### Extrait

>>

3. Les dépenses du Cerema sont fortement contraintes par le poids et le dynamisme de sa masse salariale
Dépenses du Cerema (2019-2024)
(en millions d'euros)
Source : commission des finances du Sénat, d'après les documents budgétaires du Cerema
a) L'évolution très dynamique de sa masse salariale en dépit des réductions d'effectifs contraint fortement les dépenses du Cerema
Sa masse salariale constitue l'essentiel des dépenses du Cerema. En 2024, celle-ci représentait en effet 75 % des dépenses totale de l'établissement. Cependant, si l'on ne retient que les dépenses structurelles, la proportion tutoie plutôt les 80 %.
Entre 2019 et 2025, les charges de personnel de l'établissement ont augmenté de 35 millions d'euros (+ 18 %) pour atteindre 232 millions d'euros.
Évolution de la masse salariale du Cerema (2021-202558(*))
(en millions d'euros)
Source : commission des finances du Sénat, d'après les réponses du Cerema au questionnaire du rapporteur
L'ampleur de la hausse exceptionnelle observée en 2023 s'explique en partie par une dépense ponctuelle. Il s'agit d'une régularisation relative à la résorption de l'année de décalage de l'indemnité de sujétions spéciales (ISS) pour 13 millions d'euros. Un phénomène identique, mais dans une moindre proportion a concerné l'exercice 2022. En retraitant ce phénomène, la masse salariale de l'établissement aurait progressé de 7 millions d'euros entre 2022 et 2023 puis de 10 millions d'euros entre 2023 et 2024.
La nouvelle hausse significative des charges de personnel attendue en 2025 s'explique principalement par l'augmentation de 4 points du CAS pensions (2,6 millions d'euros), l'obligation de protection sociale complémentaire des agents (1,5 million d'euros), le phénomène de repyramidage des effectifs (2,5 millions d'euros), l'effet GVT59(*) (2 millions d'euros) ou encore la réévaluation de l'enveloppe dédiée à la rémunération des emplois hors plafond.
L'essentiel des charges de personnel du Cerema rémunèrent ses effectifs sous-plafond. Les emplois hors plafond représentent quant à eux environ 5 millions d'euros du total de la masse salariale de l'établissement. Comme l'illustre le graphique ci-après, ce montant a progressé au fur et à mesure de l'augmentation du volume des effectifs hors plafond.
Évolution des effectifs hors plafond du
Cerema
et de la masse salariale correspondante (2018-2025)
(en ETPT et millions d'euros)
Source : commission des finances du Sénat, d'après les documents budgétaires du Cerema
Malgré la baisse sensible des effectifs du Cerema au fil des années, ses charges de personnel ont donc connu une augmentation très dynamique. Ce résultat résulte principalement de deux phénomènes, l'un exogène et l'autre endogène à l'établissement.

<<

### Travail à faire
a – Résumez en deux phrases l'extrait sur les dépenses du Cerema.
b – D'après l'extrait, à combien s'élevait la régularisation relative à l'indemnité de sujétions spéciales observée en 2023 ?

### Données fournies
>>

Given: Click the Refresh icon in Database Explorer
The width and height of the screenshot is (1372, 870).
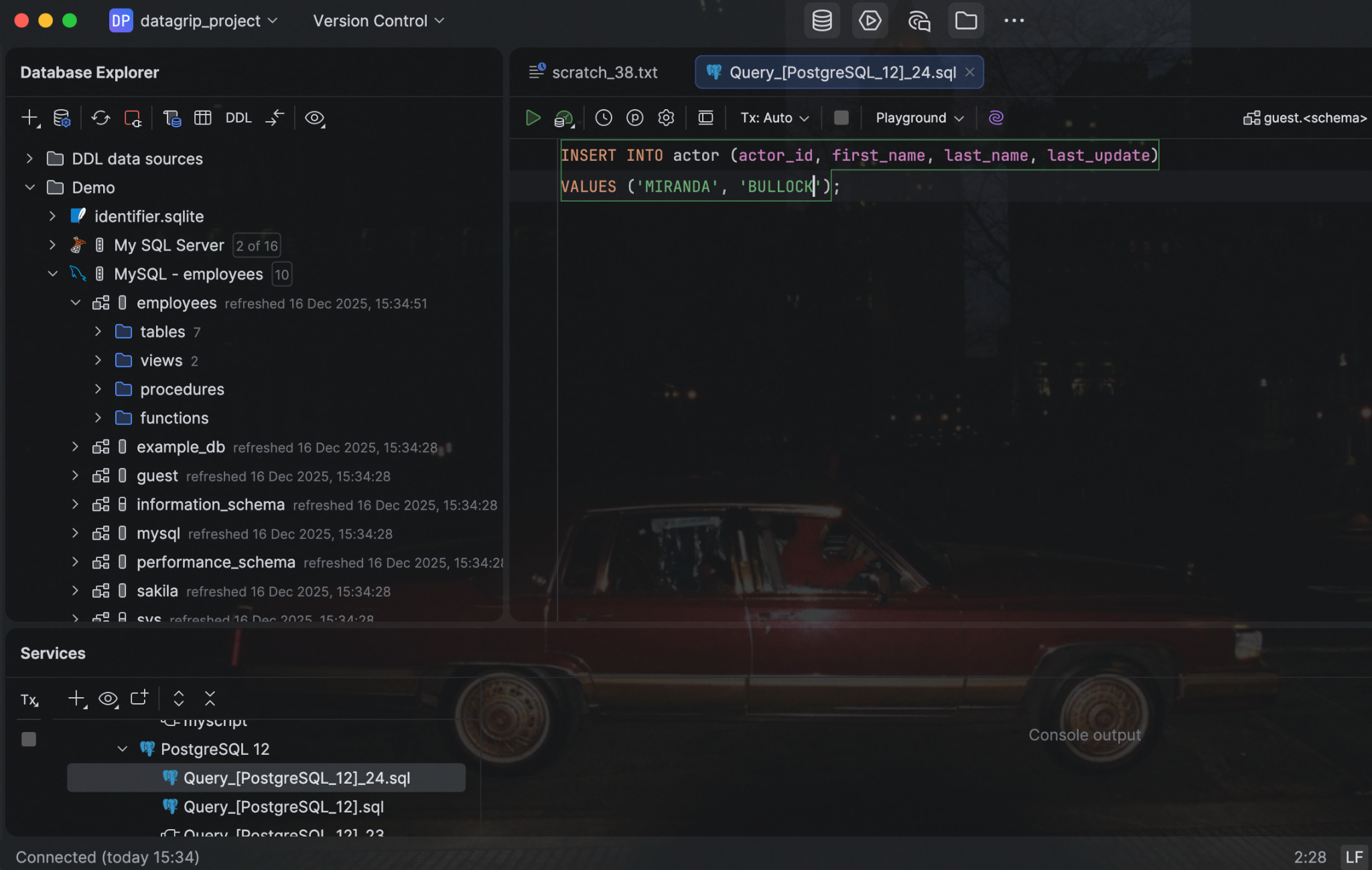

<<

### Réponses
a – La masse salariale constitue l'essentiel des dépenses du Cerema, dont elle représentait 75 % en 2024, et ses charges de personnel ont augmenté de 35 millions d'euros entre 2019 et 2025 pour atteindre 232 millions d'euros. Malgré la baisse sensible des effectifs, cette hausse très dynamique s'explique en partie par une régularisation ponctuelle de l'indemnité de sujétions spéciales en 2023 et, pour 2025, notamment par l'augmentation du CAS pensions, la protection sociale complémentaire, le repyramidage et l'effet GVT.

b – Elle s'élevait à 13 millions d'euros.